Netflix’s biggest ratings of late, series “Round 6” features a diverse cast of indebted people who take risks in a violent survival game in South Korea that is a millionaire prize hoping to change their lives.
While it’s clearly a generous dose of exaggeration, the series has led many people to look at the world’s tenth economy (according to the International Monetary Fund) to see if the characters’ desperation reflects something of the social reality of the country today.
After all, Parasite (2019), the first unreleased English-language production to win the Academy Award for Best Picture, filmed a grim South Korea where social inequalities can lead to extremism.
Figures from CEIC Data, a specialist in economic statistics, indicate that indebtedness is already an issue of increasing concern to South Koreans. At the end of last year, household debt represented 106.6% of the country’s nominal GDP – ten years ago, the indicator was less than 80%.
The level of household indebtedness in South Korea is the highest in Asia and one of the highest in the world: for comparison purposes, the level in Japan was 65.2% of GDP and in the United States, at 69.5% (US data is from March 2021), according to CEIC data.
The Financial Times reported in August that the proliferation of digital lenders and fintech firms in South Korea, in which high-risk borrowers often do not have access to bank financing, is being heavily influenced by the proliferation of digital lenders and fintech in South Korea, a trend encouraged by the government of South Korea. country.
However, with household debt accelerating, Seoul responded by tightening lending rules: In July, the maximum statutory interest rate that private lenders could charge their clients for was lowered from 24% to 20%.
The country has the highest rate of older people living in poverty in the Organization for Economic Co-operation and Development
South Korea’s elderly poverty rate is the highest among the member countries of the Organization for Economic Co-operation and Development (OECD), according to the latest comparative data.

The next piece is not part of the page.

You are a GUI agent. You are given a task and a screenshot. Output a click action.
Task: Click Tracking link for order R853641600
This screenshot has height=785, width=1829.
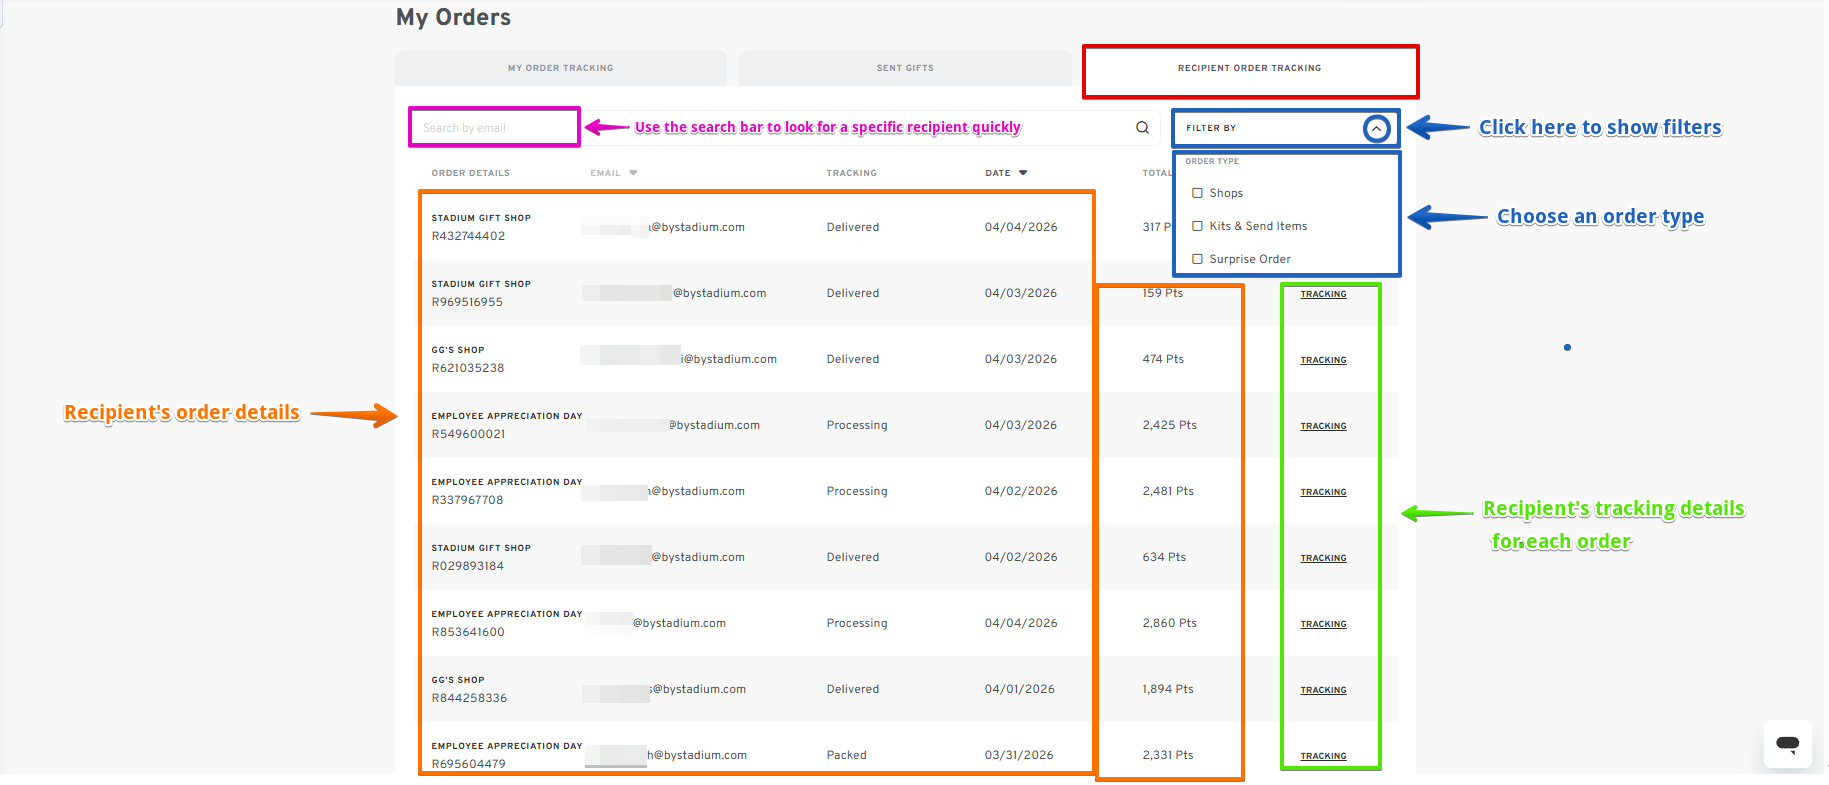[1323, 624]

In 2018, South Korea’s index was 43.4%, followed by Latvia (39%), Estonia (37.6%) and Mexico (26.6%). With an aging population and declining fertility rates (0.9 births per woman in 2019, according to the World Bank, half the East Asia and Pacific average), the potential is a significant increase in government spending on social security in the coming decades.
In an article published in September on the academic website The Conversation, Sarah Sun, professor of Korean studies at the University of Sheffield in England, noted that even after decades of economic development that turned South Korea into a global power, inequality is the subject of a “parasite” after challenge, which has grown In recent years: The richest 20% of South Korea’s population has a net wealth 166 times greater than the poorest 20%, a disparity that has halved since 2017.
Son noted that the Gini index, which measures the distribution of national wealth, puts South Korea at roughly the same level as the United Kingdom and above the United States, but cautioned that rising youth unemployment, rising property prices and the pandemic reversed the “modest decline” in inequality seen in Last few years “.
“This is not unique to South Korea, of course. The Sixth Round’s characters, their problems, and their humanity resonate in the experiences of communities around the world. Economies similar to South Korea’s are facing many of the same challenges, which have been exacerbated by the ongoing pandemic,” Son noted.
“The final episode hints at the possibility of a second season of the show, but even if it doesn’t continue, ‘Round Six’ makes it clear that the bigger story it represents isn’t over yet.”
“Friendly zombie guru. Avid pop culture scholar. Freelance travel geek. Wannabe troublemaker. Coffee specialist.”